> PAGE EXTRACT
Indicators of Compromise

  • [Domain] RustDoor and related discovery – maconlineoffice[.]com, serviceicloud[.]com, and 72 additional string-connected domains
  • [Domain] Email-connected domains (from WHOIS history) – findmy-inc[.]us, findmy-lcloud[.]us, findmyapp-location[.]us, and 2 more email-associated domains
  • [IP address] RustDoor/KandyKorn hosts and additions – 85[.]187[.]128[.]40 (phishing-associated), plus other IoC IPs and 4 additional IPs found via DNS lookups
  • [IP-connected domains] KandyKorn reverse-IP expansion – 28 IP-connected domains (all flagged as malware hosts)

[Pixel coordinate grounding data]
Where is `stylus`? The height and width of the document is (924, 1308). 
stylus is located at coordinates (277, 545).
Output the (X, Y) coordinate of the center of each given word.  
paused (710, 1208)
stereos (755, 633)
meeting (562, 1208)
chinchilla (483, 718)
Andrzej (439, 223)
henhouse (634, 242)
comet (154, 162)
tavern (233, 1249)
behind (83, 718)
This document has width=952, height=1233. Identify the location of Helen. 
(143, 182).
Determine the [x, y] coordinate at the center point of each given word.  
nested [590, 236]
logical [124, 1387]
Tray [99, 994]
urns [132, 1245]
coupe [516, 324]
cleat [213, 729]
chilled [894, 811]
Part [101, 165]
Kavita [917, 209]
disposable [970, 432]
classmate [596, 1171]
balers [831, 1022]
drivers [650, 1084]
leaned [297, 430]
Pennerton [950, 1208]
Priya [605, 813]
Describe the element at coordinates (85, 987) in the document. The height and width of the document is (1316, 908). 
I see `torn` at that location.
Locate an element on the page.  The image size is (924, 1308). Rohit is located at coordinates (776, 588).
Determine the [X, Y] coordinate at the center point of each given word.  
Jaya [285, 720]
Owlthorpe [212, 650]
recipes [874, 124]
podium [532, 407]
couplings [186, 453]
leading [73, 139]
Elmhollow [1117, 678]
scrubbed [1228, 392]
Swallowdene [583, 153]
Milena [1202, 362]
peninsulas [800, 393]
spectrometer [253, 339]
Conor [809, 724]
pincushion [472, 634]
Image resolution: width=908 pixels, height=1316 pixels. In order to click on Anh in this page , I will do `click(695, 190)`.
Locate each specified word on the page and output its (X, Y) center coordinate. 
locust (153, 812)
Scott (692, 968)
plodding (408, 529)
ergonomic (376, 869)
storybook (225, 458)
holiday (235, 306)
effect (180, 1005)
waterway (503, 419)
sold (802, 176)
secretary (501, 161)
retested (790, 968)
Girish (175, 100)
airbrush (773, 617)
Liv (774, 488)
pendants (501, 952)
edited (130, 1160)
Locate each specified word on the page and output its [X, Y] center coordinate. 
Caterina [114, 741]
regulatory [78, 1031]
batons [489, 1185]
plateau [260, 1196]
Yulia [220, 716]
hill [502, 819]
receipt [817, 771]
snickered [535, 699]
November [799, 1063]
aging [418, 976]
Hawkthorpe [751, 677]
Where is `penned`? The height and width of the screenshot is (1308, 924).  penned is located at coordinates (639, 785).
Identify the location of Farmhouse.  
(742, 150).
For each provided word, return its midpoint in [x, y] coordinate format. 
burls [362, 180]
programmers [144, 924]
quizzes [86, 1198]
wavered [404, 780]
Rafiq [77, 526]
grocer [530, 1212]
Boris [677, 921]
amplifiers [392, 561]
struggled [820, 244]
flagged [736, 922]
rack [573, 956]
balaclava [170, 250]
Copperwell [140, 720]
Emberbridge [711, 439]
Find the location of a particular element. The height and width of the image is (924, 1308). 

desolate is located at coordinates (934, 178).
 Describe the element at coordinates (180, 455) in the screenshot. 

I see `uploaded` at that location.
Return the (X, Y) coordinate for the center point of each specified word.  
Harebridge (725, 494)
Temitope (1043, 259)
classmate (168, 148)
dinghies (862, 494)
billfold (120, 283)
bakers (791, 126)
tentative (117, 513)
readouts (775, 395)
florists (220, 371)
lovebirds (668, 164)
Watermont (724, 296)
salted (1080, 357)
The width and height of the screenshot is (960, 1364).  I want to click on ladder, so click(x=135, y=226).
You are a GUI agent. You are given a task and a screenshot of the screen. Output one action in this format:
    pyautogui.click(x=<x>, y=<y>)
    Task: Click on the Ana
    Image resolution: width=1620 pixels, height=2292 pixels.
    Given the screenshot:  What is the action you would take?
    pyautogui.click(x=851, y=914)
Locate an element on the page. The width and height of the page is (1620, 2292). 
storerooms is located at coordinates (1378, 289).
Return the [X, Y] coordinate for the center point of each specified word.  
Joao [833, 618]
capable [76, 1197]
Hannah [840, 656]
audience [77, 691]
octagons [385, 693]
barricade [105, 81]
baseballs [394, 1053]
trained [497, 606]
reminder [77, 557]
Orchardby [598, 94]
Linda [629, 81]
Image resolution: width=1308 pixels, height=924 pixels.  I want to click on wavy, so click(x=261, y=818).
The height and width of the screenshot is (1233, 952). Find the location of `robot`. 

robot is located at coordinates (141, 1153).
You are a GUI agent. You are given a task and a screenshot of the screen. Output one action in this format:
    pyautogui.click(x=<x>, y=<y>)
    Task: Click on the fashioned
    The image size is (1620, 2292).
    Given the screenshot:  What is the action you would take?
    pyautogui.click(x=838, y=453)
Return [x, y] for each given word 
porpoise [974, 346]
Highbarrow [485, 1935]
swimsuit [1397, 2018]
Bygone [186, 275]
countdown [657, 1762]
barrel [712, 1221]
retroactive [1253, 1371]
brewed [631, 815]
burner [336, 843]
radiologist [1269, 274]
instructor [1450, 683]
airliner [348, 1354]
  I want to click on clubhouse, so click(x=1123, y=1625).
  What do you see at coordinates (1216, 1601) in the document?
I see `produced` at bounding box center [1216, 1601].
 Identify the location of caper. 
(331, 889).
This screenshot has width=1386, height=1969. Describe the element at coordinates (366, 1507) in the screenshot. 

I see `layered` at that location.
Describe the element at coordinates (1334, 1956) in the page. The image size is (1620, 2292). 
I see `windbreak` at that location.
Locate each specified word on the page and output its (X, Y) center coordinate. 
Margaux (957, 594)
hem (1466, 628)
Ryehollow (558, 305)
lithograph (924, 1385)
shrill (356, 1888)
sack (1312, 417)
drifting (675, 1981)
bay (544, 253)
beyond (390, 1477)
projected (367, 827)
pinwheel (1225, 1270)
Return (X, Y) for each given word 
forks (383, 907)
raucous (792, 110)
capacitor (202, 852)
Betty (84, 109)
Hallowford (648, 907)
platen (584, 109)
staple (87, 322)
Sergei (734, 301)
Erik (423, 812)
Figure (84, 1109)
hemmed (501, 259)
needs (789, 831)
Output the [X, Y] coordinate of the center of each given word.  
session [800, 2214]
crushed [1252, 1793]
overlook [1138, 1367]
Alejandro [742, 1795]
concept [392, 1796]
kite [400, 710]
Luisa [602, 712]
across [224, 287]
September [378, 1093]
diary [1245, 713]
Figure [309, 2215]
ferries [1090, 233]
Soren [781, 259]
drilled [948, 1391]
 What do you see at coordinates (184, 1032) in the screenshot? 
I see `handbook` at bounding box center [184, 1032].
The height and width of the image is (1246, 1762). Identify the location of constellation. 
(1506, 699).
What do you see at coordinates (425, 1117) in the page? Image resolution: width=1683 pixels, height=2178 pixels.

> GOAL OF THE EXERCISE
Can you give back the part of the indicators-of-compromise list that begins with "Indicators of Compromise" and ends with "as malware hosts)", swapping every "domains" for "hostnames"?

> WRITTEN RESPONSE
Indicators of Compromise

  • [Domain] RustDoor and related discovery – maconlineoffice[.]com, serviceicloud[.]com, and 72 additional string-connected hostnames
  • [Domain] Email-connected hostnames (from WHOIS history) – findmy-inc[.]us, findmy-lcloud[.]us, findmyapp-location[.]us, and 2 more email-associated hostnames
  • [IP address] RustDoor/KandyKorn hosts and additions – 85[.]187[.]128[.]40 (phishing-associated), plus other IoC IPs and 4 additional IPs found via DNS lookups
  • [IP-connected hostnames] KandyKorn reverse-IP expansion – 28 IP-connected hostnames (all flagged as malware hosts)